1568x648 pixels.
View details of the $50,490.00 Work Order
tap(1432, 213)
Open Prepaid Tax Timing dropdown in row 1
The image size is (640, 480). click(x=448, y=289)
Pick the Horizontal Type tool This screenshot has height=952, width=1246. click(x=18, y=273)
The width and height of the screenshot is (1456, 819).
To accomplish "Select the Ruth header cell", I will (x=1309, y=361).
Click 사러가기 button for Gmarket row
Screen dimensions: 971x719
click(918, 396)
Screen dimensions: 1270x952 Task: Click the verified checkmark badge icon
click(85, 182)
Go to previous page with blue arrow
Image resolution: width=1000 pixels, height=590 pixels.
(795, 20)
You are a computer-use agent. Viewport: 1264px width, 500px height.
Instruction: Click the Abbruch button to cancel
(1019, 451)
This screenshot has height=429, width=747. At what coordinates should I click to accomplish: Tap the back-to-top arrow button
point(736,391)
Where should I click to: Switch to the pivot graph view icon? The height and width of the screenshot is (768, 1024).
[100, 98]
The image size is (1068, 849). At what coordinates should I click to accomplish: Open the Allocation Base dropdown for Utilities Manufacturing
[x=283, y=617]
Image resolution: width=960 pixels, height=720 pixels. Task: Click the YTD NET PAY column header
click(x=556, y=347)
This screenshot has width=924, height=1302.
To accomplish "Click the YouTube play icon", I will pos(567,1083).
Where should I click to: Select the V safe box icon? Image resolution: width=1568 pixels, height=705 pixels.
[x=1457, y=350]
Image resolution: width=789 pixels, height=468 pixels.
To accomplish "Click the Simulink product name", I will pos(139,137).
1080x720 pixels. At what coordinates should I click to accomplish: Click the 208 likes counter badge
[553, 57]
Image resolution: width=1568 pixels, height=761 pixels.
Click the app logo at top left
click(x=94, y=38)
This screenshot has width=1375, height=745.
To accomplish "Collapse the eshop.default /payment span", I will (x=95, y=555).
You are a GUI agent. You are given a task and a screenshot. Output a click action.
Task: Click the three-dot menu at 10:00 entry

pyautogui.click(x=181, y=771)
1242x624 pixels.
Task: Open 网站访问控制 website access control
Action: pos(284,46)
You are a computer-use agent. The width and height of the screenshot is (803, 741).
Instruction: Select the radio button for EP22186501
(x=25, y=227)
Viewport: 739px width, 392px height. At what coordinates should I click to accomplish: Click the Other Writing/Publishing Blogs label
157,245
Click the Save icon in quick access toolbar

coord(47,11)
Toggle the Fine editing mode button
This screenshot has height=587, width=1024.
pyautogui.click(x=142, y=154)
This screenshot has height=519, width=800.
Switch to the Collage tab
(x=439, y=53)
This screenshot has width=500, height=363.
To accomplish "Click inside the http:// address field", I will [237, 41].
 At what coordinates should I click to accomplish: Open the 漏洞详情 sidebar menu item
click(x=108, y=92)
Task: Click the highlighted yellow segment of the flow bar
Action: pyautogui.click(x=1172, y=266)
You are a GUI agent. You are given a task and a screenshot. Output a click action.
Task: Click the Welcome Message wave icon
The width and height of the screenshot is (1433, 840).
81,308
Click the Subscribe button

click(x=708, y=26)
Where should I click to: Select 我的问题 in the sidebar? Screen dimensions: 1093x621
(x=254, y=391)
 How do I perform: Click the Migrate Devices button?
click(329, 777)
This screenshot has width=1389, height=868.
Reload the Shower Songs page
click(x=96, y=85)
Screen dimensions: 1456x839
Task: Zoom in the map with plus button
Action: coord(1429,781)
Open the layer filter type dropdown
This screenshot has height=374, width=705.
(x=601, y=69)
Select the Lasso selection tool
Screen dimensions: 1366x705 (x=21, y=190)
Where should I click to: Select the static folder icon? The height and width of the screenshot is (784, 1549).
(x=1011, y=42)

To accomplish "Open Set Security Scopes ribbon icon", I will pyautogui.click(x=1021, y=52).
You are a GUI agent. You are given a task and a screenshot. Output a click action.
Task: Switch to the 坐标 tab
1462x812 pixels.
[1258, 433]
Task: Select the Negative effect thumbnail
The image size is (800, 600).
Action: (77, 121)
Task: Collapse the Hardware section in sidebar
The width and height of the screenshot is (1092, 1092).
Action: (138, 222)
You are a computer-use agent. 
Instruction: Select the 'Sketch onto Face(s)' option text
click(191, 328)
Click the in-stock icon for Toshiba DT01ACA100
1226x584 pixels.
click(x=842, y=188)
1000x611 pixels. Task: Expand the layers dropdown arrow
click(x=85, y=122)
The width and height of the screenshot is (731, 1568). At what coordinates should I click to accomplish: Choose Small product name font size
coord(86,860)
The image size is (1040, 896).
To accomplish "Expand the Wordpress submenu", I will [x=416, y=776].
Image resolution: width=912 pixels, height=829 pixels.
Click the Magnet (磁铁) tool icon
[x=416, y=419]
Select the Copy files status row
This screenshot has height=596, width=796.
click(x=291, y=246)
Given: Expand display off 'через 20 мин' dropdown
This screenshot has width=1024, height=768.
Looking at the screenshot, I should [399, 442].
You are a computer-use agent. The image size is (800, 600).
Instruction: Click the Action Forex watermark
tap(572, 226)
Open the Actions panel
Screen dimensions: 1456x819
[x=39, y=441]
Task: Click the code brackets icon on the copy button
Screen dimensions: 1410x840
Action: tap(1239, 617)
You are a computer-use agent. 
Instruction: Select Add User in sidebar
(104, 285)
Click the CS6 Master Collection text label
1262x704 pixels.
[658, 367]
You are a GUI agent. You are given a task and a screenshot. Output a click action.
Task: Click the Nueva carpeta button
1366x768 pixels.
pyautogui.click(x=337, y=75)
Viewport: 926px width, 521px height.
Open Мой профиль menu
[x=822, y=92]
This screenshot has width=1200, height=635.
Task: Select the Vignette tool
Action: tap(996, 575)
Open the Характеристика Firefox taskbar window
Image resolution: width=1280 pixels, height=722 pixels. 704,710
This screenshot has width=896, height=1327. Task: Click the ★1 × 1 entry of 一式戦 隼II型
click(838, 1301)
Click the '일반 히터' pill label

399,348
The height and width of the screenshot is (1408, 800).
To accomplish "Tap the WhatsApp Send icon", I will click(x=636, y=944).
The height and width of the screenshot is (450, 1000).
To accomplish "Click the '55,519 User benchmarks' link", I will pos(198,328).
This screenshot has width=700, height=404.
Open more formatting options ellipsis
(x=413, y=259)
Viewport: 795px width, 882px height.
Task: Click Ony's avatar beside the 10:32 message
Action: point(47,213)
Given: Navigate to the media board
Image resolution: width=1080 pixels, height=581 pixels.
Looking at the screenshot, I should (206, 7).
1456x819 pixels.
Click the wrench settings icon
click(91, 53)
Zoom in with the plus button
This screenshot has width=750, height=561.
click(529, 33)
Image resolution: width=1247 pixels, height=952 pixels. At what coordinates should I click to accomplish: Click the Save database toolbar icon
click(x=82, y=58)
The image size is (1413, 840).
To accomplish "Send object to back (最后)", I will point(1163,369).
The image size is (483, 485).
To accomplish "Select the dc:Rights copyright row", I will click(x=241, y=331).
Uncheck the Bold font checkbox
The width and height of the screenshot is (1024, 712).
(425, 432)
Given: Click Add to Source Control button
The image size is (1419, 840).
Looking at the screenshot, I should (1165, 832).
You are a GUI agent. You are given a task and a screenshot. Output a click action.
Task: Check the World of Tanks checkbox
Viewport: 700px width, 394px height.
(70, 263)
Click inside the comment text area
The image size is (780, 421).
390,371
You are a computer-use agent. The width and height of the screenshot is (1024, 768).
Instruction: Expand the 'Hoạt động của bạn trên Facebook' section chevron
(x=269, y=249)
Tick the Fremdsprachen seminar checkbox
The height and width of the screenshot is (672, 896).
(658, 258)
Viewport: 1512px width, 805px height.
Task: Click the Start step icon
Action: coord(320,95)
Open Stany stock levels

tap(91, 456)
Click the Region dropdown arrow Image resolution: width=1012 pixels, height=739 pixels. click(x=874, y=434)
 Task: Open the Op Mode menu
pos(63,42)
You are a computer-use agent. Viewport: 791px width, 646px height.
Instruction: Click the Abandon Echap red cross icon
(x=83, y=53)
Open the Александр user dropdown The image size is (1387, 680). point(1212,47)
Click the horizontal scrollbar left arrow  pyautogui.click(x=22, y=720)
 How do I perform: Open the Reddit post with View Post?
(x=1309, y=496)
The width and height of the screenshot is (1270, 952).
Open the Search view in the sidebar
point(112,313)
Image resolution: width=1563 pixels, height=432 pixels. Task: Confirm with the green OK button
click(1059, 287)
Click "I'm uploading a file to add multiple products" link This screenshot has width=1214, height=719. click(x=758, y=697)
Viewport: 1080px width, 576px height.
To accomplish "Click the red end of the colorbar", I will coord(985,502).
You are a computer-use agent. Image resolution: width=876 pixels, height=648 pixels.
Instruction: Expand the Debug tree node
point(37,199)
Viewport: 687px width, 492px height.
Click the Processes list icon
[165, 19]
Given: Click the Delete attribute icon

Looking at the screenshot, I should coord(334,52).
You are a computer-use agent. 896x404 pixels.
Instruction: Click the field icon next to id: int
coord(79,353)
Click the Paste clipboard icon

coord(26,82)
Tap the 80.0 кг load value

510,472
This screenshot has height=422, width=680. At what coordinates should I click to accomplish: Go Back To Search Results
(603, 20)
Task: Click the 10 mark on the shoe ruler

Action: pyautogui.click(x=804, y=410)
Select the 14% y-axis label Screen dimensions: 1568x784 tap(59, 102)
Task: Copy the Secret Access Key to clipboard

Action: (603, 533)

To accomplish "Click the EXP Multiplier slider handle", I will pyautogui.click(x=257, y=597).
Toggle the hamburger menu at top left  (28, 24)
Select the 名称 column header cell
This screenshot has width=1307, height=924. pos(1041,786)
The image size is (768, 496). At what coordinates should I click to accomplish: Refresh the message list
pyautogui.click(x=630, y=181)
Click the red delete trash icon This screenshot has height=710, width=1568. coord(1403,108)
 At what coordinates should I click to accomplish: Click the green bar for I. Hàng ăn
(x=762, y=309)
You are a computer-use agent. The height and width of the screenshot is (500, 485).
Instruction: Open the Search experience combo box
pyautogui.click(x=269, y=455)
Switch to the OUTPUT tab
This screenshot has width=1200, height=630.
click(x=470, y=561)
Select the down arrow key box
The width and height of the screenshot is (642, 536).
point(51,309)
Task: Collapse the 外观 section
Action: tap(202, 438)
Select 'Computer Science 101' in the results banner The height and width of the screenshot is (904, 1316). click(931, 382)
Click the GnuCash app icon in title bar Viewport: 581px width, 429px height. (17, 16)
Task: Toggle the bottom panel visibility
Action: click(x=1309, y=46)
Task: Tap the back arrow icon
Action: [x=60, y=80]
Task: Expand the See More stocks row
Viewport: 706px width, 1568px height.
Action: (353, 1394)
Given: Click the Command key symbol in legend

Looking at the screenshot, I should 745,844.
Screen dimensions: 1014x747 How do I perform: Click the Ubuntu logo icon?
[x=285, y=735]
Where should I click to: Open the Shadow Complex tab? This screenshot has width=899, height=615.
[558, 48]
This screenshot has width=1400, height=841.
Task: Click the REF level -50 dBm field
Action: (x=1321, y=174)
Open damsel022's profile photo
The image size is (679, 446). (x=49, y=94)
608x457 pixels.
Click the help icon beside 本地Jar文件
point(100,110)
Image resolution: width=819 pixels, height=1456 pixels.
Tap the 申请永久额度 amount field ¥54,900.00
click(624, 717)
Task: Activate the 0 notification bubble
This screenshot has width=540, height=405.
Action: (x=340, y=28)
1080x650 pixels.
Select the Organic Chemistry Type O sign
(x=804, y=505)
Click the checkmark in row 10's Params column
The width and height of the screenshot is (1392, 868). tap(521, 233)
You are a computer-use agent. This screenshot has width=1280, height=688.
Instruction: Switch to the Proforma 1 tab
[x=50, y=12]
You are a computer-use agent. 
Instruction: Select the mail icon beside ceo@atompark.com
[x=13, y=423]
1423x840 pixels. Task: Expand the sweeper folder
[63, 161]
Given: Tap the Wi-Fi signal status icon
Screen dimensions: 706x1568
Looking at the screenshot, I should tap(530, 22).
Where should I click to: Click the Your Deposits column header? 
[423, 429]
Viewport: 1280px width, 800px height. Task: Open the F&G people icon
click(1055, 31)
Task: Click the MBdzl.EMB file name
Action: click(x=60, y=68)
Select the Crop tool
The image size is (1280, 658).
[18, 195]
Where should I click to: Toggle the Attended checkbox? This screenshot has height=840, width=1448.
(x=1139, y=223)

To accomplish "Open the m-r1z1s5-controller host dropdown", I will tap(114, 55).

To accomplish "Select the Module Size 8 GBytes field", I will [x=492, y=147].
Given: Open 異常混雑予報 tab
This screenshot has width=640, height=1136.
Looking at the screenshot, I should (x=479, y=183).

-*-*-

**Exercise aim**
Change every "Screen dimensions" to "Screen size" in the records, starting at the beginning and stopping after the line that contains "click(85, 182)". Give only those lines, with everything else unchanged.

**Correct response**
1568x648 pixels.
View details of the $50,490.00 Work Order
tap(1432, 213)
Open Prepaid Tax Timing dropdown in row 1
The image size is (640, 480). click(x=448, y=289)
Pick the Horizontal Type tool This screenshot has height=952, width=1246. click(x=18, y=273)
The width and height of the screenshot is (1456, 819).
To accomplish "Select the Ruth header cell", I will (x=1309, y=361).
Click 사러가기 button for Gmarket row
Screen size: 971x719
click(918, 396)
Screen size: 1270x952 Task: Click the verified checkmark badge icon
click(85, 182)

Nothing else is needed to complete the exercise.